The party that Malcolm Fraser led would've responded to the Labor NBN with a program that focussed on business, especially support small businesses. It would seem to me that investing heavily in business-enabling infrastructure to improve competitiveness and productivity was both wise and exactly in-line with Liberal and National Party principles and core values.

Who does the Coalition represent now, if Labor is intent on outspending them on essential infrastructure in both their heartlands? This is the debate we need to be hearing.

Wednesday, 27 February 2013

NBN: A major election issue or not?

Messers Turnbull and Fletcher have to answer a simple question well before the 2012 Election or face a massive backlash in every "Country" and fringe-Metro electorate, turning this election into a referendum on the Labor NBN:
Will the Coalition commit to ensuring there is an affordable, universal Fibre-to-the-Premises network in the near- or mid-term future? 
If so, when? What timeframe will they commit to?
Within 10, 15 or 25 years?
Weasel words, evasive or generic answers, or the old chestnut "the Market Will Provide" will be taken as a non-answer, an emphatic, NEVER!

We know that Telcos almost entirely replaced their internal and overseas networks with Fibre Optic during the decade of the 1990's, because it Faster, Cheaper and Higher Quality/more Reliable, can be upgraded in place and the OpEx is infinitesimal compared to previous technologies, like wireless bearers, satellite and coax cable.
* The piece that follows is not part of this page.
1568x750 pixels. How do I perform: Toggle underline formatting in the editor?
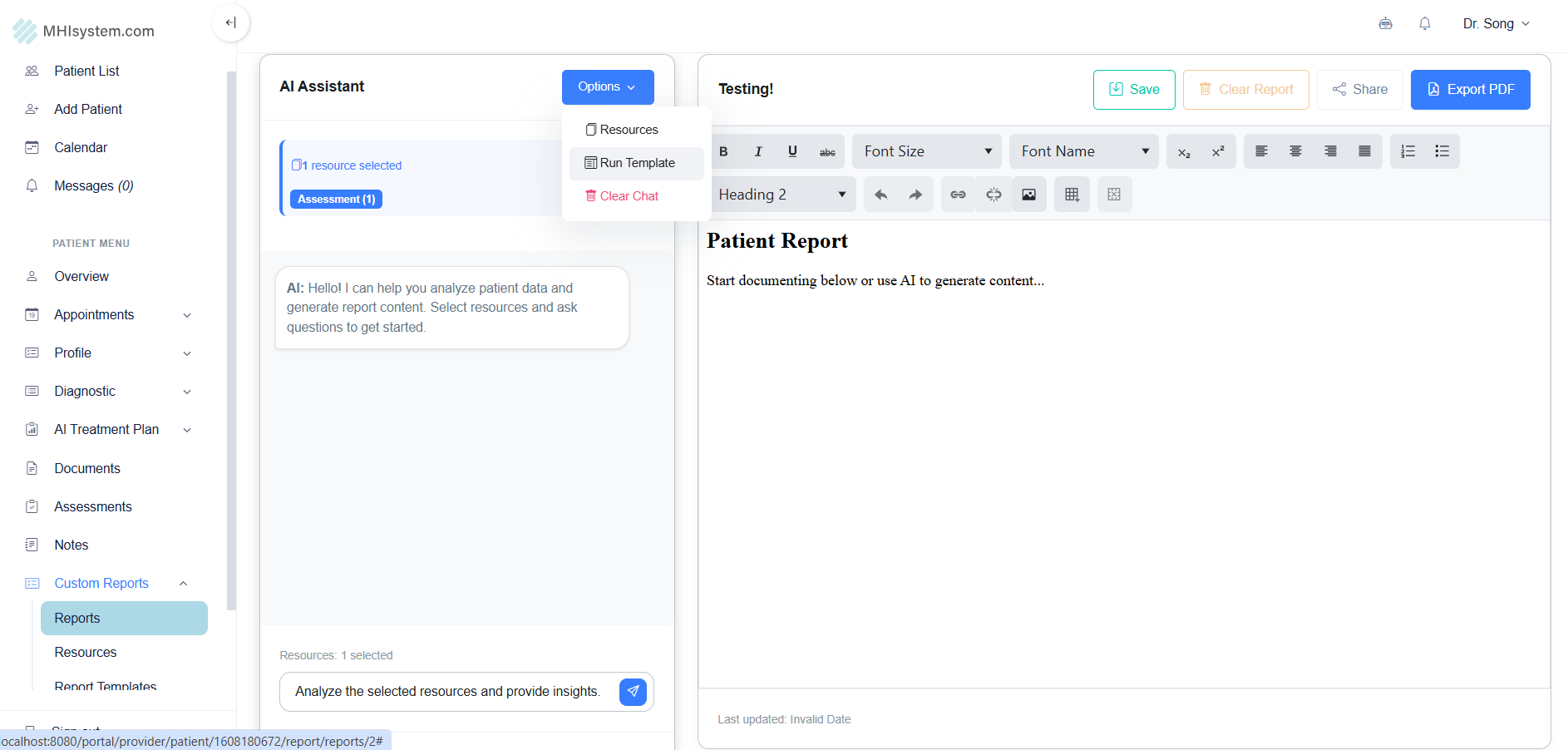[x=792, y=151]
All the technologies now being promoted as fit for the NBN.

But they never started upgrading the Customer Access Network from Copper to Fibre, it didn't even get into planning. The Telcos have had 20+years to show "the Market Will Provide" and the answer is a definitive: they won't!

 Baby Boomers and some of Gen-X, now mid-40's, don't care especially about the consequential question, "What about our Children's future?" because they aren't raising young kids:
If Australia doesn't keep up with Asia and the USA in Internet access speeds and pricing, especially outside the core Metro areas, won't that destroy my children's future, both during education and then finding globally competitive businesses to work for?
We know that the Electorate has a long memory from the demise, over the GST, of the Australian Democrats in the Senate, and we know from "Kevin '07" that they are concerned about the future of the Nation, can process complex issues and are willing to back those issues.

Australia won't die in a ditch tomorrow if the NBN Co full-fibre rollout is halted or limited.

Australians already sense that "The Internet changes Everything", especially breaking down geographical barriers, letting previously natural monopolies like retail, be fully exposed to global competitive markets: the rise and rise of On-line (overseas) Retailing.

We've already seen the collapse of Fairfax's print revenue, from fabled "rivers of gold" to nothing...
What next?

Changes in the competitiveness of the whole Australian Economy is of enough concern, that the Productivity Commission published a major report dedicated to explaining why since 2000, Labour Productivity grew or held, while total Productivity (MFP) slumped from a high of 2.5%/year in the 1990's to zero or negative in the next decade. If the trend continues, Australia will quickly become globally uncompetitive, with the situation compounding as we lose more jobs overseas, increasing unemployment, decreasing Income Tax revenue while increasing Centrelnk payments.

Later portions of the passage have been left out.